Déremboursés, les médicaments seront toujours prescrits et en vente sur les étales des officines, à un prix libre. Avec une ordonnance virtuelle où était mentionnée deux fluidifiants pour toux grasse et deux calmants de la toux, tous déremboursés, nous avons téléphoné à plusieurs pharmacies de l’île pour initialement comparer les prix. Finalement, nous avons reçu différentes réactions défavorables à cette mesure. Les médicaments remboursés constituent une part importante des bénéfices des officines. Notre objectif n’est pas de les piéger, mais bien de se mettre à la place d’un client qui s’interroge sur sa capacité de payer et d’avoir une meilleure appréciation du vécu des professionnels.

Augmentation attendue

La première officine à Saint-Denis nous confie les tarifs sans problème : de 4,40 euros pour un sirop fluidifiant à 2,20 euros pour un générique qui a la même molécule. Il faut compter 4,50 euros pour un sirop contre la toux sèche et irritante. Chez sa consœur, tout près, l’on semble réaliser soudainement que les prix proposés ne sont pas les bons, car les produits sont encore sous vignettes. "Tous les produits déremboursés vont augmenter, nous explique la pharmacienne. Les labos, les grossistes sont plus chers, on a moins de marges, on augmente donc les prix." Direction Saint-Gilles. Sans souhaiter entrer dans le détail de la liste, le pharmacien nous dit qu’il faut compter 5 euros en moyenne pour chacun des produits. Je soulève seulement que cette mesure est inattendue, me demande s’il ne faut pas mieux conduire mon enfant chez le kinésithérapeute et le pharmacien de répondre : "C’est à vous de faire votre choix en fonction de votre médecin, de votre enfant, du prix des médicaments. Vous pouvez aussi toujours téléphoner à la sécu. Si tout le monde se rendait compte de l’impact de ces déremboursements, peut-être que l’on ferait marche arrière. Pour ma part, je suis contre ces déremboursements."

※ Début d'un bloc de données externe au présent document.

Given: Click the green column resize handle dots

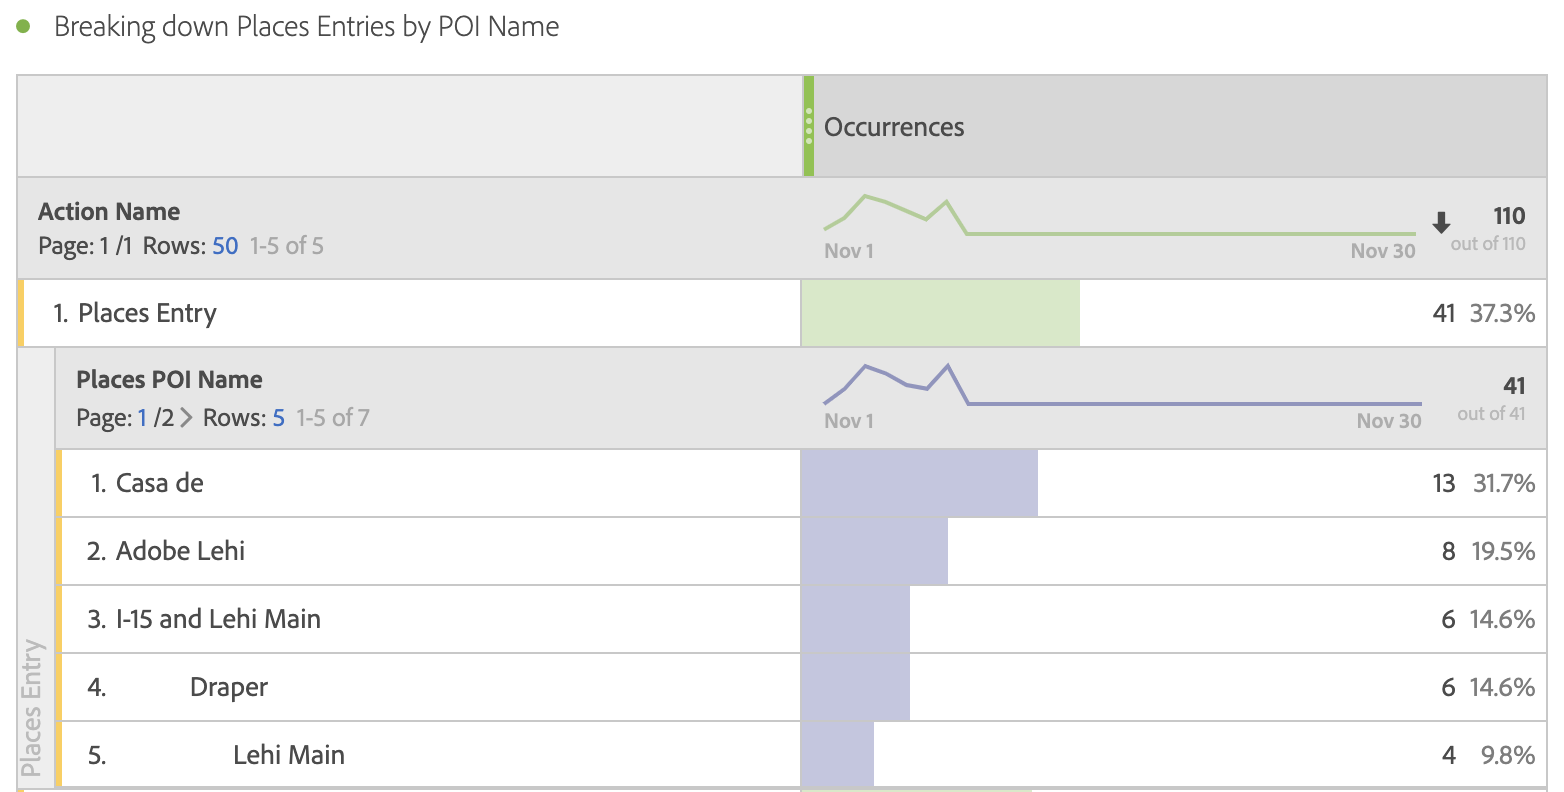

"Nous avons rebaissé les prix"

À Saint-André, le ton monte. La première pharmacienne refuse catégoriquement de me transmettre un prix par téléphone et me dit de venir avec mon ordonnance. J’insiste pour avoir un ordre d’idée et là : "Je peux vous dire que nous sommes moins cher qu’ailleurs, c’est sûr ! Les gens disaient que c’était trop cher, nous avons rebaissé les prix." A Saint-Joseph, il fallait compter environ 11 euros pour les 4 médicaments avec comme commentaire : "on n’a rien en équivalent. On a plus le choix."
Dans la même commune, la responsable d’une autre officine qui pratique les mêmes prix que son confrère, explique que la liste est parvenue "du jour au lendemain. On prévient les clients au fur et à mesure ou les médecins préviennent leurs patients, mais cela ne vient pas de nous." Elle souligne que ces fluidifiants sont quand même des médicaments "de première nécessité, très demandés. Tous les comprimés pour les maux de gorge ne sont également plus remboursés. Je comprends la réaction des clients. On paye la Sécu et la mutuelle assez cher."

S. L.


Éclairage

Pour Pierre Jean Dalleau, "les pharmacies sont tributaires de l’ensemble des revenus prélevés sur la chaîne du médicament", du laboratoire en passant par le grossiste répartiteur. "Il n’est pas du rôle de l’Assurance maladie de réguler les prix. C’est soit à l’État qui, encore une fois organise, d’inventer un mécanisme pour contrôler et permettre à tout le monde de vivre, soit au Comité Economique des Produits de Santé d’impulser une négociation entre les laboratoires pour fixer le prix des médicaments." Mais la mesure de déremboursement fait fi d’un tel débat. L’HAS souligne seulement que "une communication des pouvoirs publics et des laboratoires pharmaceutiques vers les pharmaciens, doit (...) limiter les risques potentiels d’abus et de mésusage."